Bright Mind: Dr Kirstie Suderman

A love of exercise and a challenging personal experience drove Dr. Kirstie Suderman to become both a physical therapist and researcher in cancer exercise and rehab

By: Colleen Biondi

Photograph by Lindsay Elliott.

Kirstie Suderman has always been active. For years, she used cross-country skiing, hiking and biking to combat stress and connect with family and friends. This love of movement led to her earning a kinesiology undergraduate degree in 2011 from the University of Alberta (U of A), and, in 2012, she was accepted into the master of physical therapy program at the U of A.

But then, life took a turn. 

Suderman was training for a triathlon when she developed a deep vein thrombosis — a blood clot in a vein far beneath the surface of the body — in her left leg. She underwent two years of rehabilitation to restore nerve function and re-learn to walk. Her dream to pursue graduate studies in physical therapy was derailed.  

This challenging experience inspired her to advocate for the needs of patients. Today, Suderman is a physical therapist and researcher. Her career began in 2015, when Suderman approached Dr. Margaret McNeely, professor in the department of physical therapy and director of the Cancer Rehabilitation Clinic at the U of A, about helping deliver a new exercise program as part of a study for individuals living with cancer. The study was the Alberta Cancer Exercise Feasibility Trial. It taught cancer survivors how to incorporate gentle aerobic and resistance exercises into their weekly routine. Suderman spent a year there as a research assistant for McNeely, helping patients with their exercise programs and collecting data. She saw the positive results firsthand — participants talked about increased stamina and strength, decreased fatigue and improved everyday functioning.

“That made me want to pursue a career in cancer research,” says Suderman. 

In 2015, Suderman was accepted as the first student in a combined master of science degree in physical therapy and a PhD in rehabilitation sciences in the faculty of rehabilitation medicine at the U of A. For seven years, Suderman juggled the demanding combination of coursework and clinical rotations to become a physical therapist and complete her doctoral studies. 

Dr. Kristie Suderman is a physical therapist and researcher. Here, she demonstrates an upper back stretch. Photograph by Lindsay Elliott.

With McNeely as her doctoral supervisor, Suderman led research studies focusing on patient engagement in cancer-specific exercise. Her first study took place in 2016: it was a sub-study of the feasibility trial and examined barriers to exercise participation. As part of her doctoral studies, Suderman conducted focus groups with 33 individuals living with cancer before and after their participation in the feasibility trial. The results were clear and consistent: participants said they were interested in exercise as part of their care and recovery, and that they wanted programs to be run by trained exercise professionals in community-based settings (not at hospitals). Results also found that few health-care providers had informed them about the value of exercise throughout the cancer journey.

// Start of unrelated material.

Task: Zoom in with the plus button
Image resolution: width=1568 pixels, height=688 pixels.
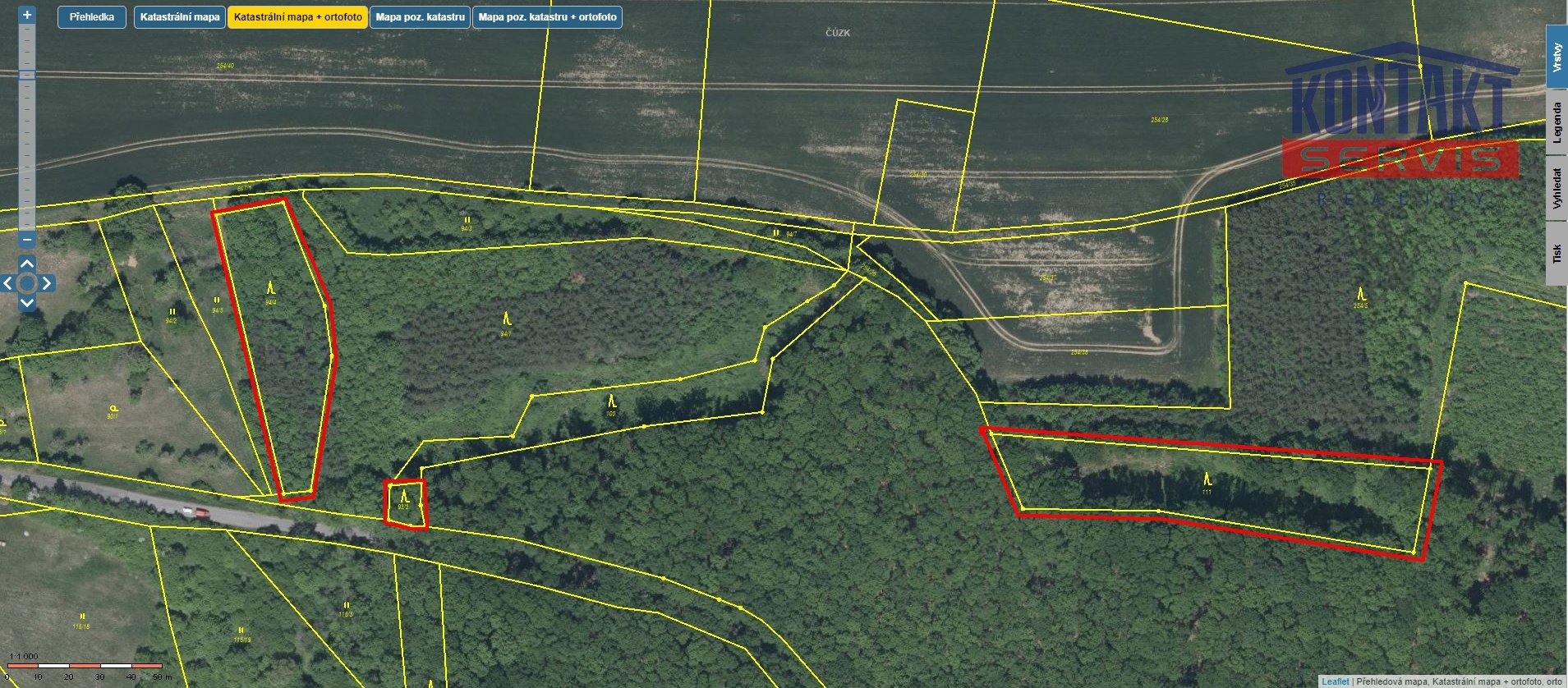Action: [27, 15]
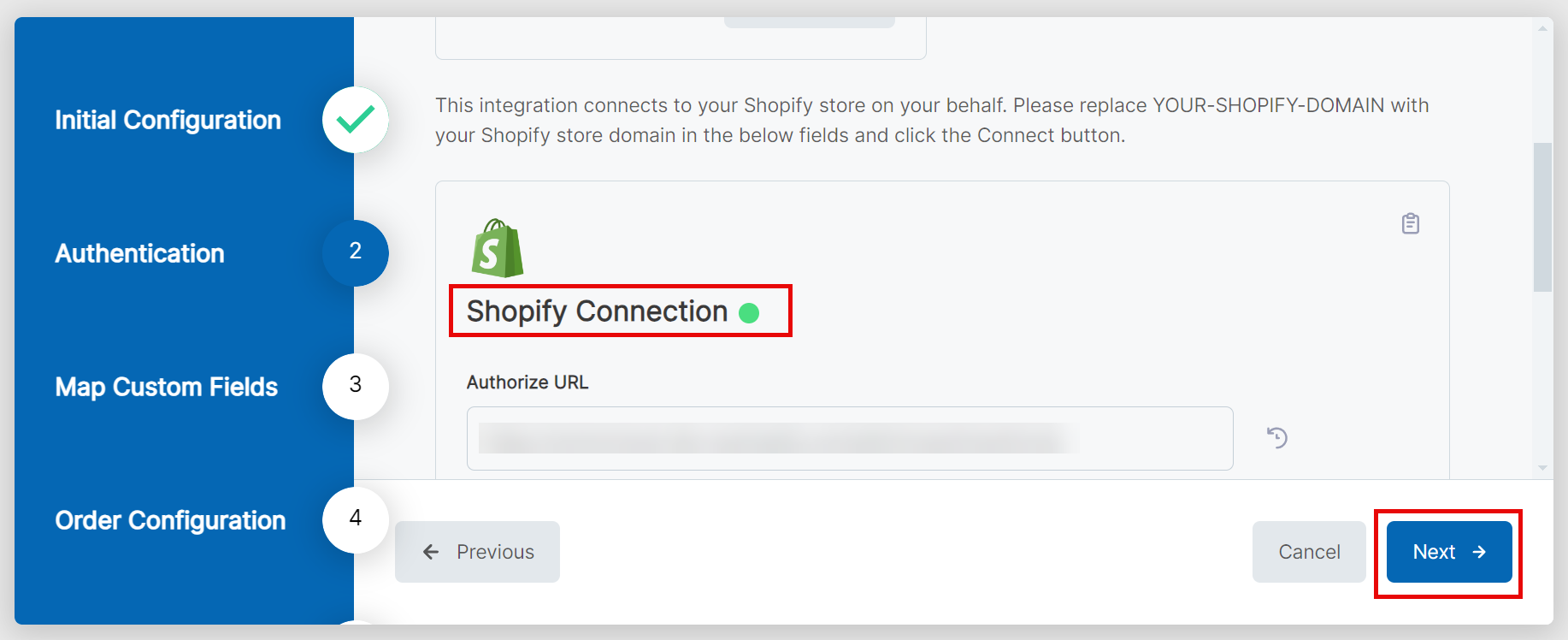Go to Order Configuration step

point(170,520)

In fact, 93 per cent of participants self-referred for the trial. 

“There is a lot going on with clinical interaction,” says Suderman, adding that the feedback they got from participants was that “exercise was a low priority” for health-care providers who were often more focused on discussing acute cancer treatments. “Further understanding is needed regarding the poor rates of reported physical activity by individuals with cancer, despite robust evidence of benefits for exercise towards oncology disease-related symptoms.”

Suderman’s next study in 2020 was a sub-study of a subsequent five-year, province-wide initiative called the Alberta Cancer Exercise (ACE) effectiveness-implementation study. (ACE is led by McNeely and Dr. Nicole Culos-Reed from the University of Calgary.) Suderman surveyed 127 patients in the ACE study about virtual exercise programming. There were two groups: 88 individuals who had participated in the exercise programming in-person and 39 had participated virtually during the COVID-19 pandemic. All respondents expressed concern about the risks of in-person exercise during the pandemic. Respondents also reported they would be interested in virtual options, but were wary about technological issues and wondered how emotional support — easily provided during in-person exercising — could be realized with virtual exercise options. These findings helped inform virtual exercise programming and make it more accessible for individuals with cancer. 

Suderman says making exercise a standard of care, along with traditional cancer treatments like chemotherapy and radiation, will require more than educating health-care providers and patients about its importance. She adds that it will also require creating and implementing more widely accessible community-based exercise programming and encouraging patients to participate during one of the most vulnerable times of their lives. 

Suderman successfully completed her PhD in December 2022. Since March 2023, she has been a co-investigator with the Control 4 Life study, which is designed to explore the importance of education and exercise to address pelvic, sexual and metabolic health for men following prostate cancer surgery. 

Suderman says working in this field as a researcher, clinician and advocate to help patients live fully with and beyond cancer has been both a privilege and an honour. 

“It is the most rewarding experience I have ever had.”

Suderman says one way to make exercise a standard of care is to create and implement more widely accessible community-based exercise programs. Photograph by Lindsay Elliott.